|Here’s what my feed reader looks like right now.|
I’ve lost track of how many RSS feeds I subscribe to in my feed reader — somewhere between 100 and 200, I’m guessing. But that doesn’t matter, because despite the volume it’s surprisingly manageable and rewarding. The secret, I’ve found, is to let go of any sense of obligation to keep up with all that content.
It’s simply impossible to keep up. There’s too much stuff published online every day — hell, every minute! Why feel pressured or guily about not being able to achieve an impossible ideal?
Here’s what I do…
Four or five times a day I browse my feed reader.

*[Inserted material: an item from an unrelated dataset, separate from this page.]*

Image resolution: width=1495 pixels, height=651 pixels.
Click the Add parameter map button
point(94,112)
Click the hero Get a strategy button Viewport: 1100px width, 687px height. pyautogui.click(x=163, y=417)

About half the time my goal is to keep up with my world; the other times I’m following my “beats.”
To follow my world, I first scan my “ego surfing” folder where I track references to my name, my projects, or new contributions to blog-comment conversations I’ve joined. I check this first not just because I have an ego (hey, let’s be honest), but because this is an area where I’ve found it pays for me to respond quickly.

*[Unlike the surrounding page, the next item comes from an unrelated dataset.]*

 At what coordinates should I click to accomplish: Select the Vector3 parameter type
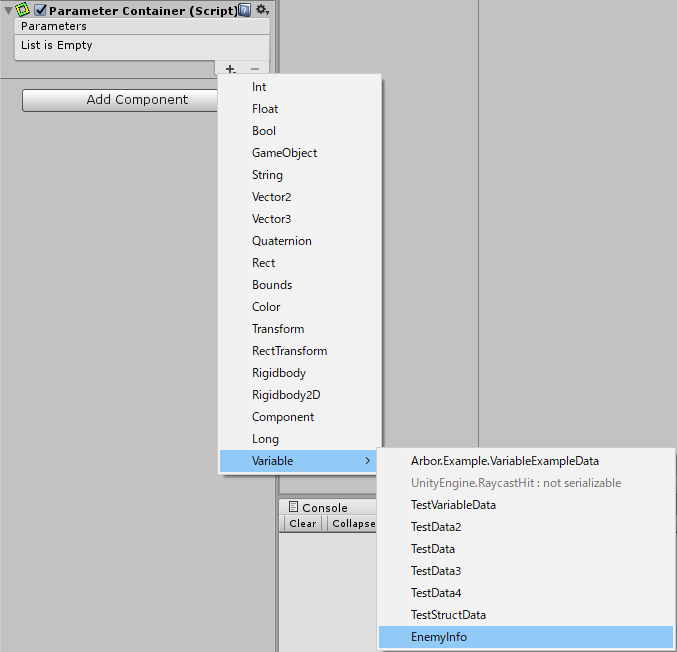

After I’ve reviewed the latest “me news,” I click “mark all as read” for that folder.
Then, time permitting, I peruse either my “friends and colleagues” folder (where I track the blogs of people I know) or my “news” and “local” folders, to see what’s going on. For these I generally just scan the headlines. Of those, I’ll probably read just 2-5 posts out of the latest batch of fresh content. If the headline is cryptic or otherwise non-intuitive, I’ll probably pass right by — which shows the importance of writing clear, intuitive headlines for anything published online. It’s not just to lure people into reading, but to provide at least a bit of a useful update to people who won’t read the whole post.
And again, after I’ve reviewed that folder, I click the all-powerful “mark all as read” button.
In a separate folder I monitor my feeds from people I follow on Twitter, as well as my friends and groups on Facebook. That’s more efficient for me than actually taking the time to visit those sites. And when I’m done scanning, I click “mark all as read.”
Did I miss a lot of detail? Sure. Do I worry about that? No. Why? Because I know the really important news will either emerge as recurring themes in the headlines or hit me through other channels such as e-mail, phone calls, or conversations.
All of this takes me 5-15 minutes per session, typically, depending on how much is happening. So figure a half-hour per day to keep up with literally dozens of sources tracking the world from my perspective.
I also follow a variety of “beats.” A couple of times a day I’ll scan my feed folders related to projects or topics I work on daily: Contentious, E-Media Tidbits, citizen journalism, and environment/energy.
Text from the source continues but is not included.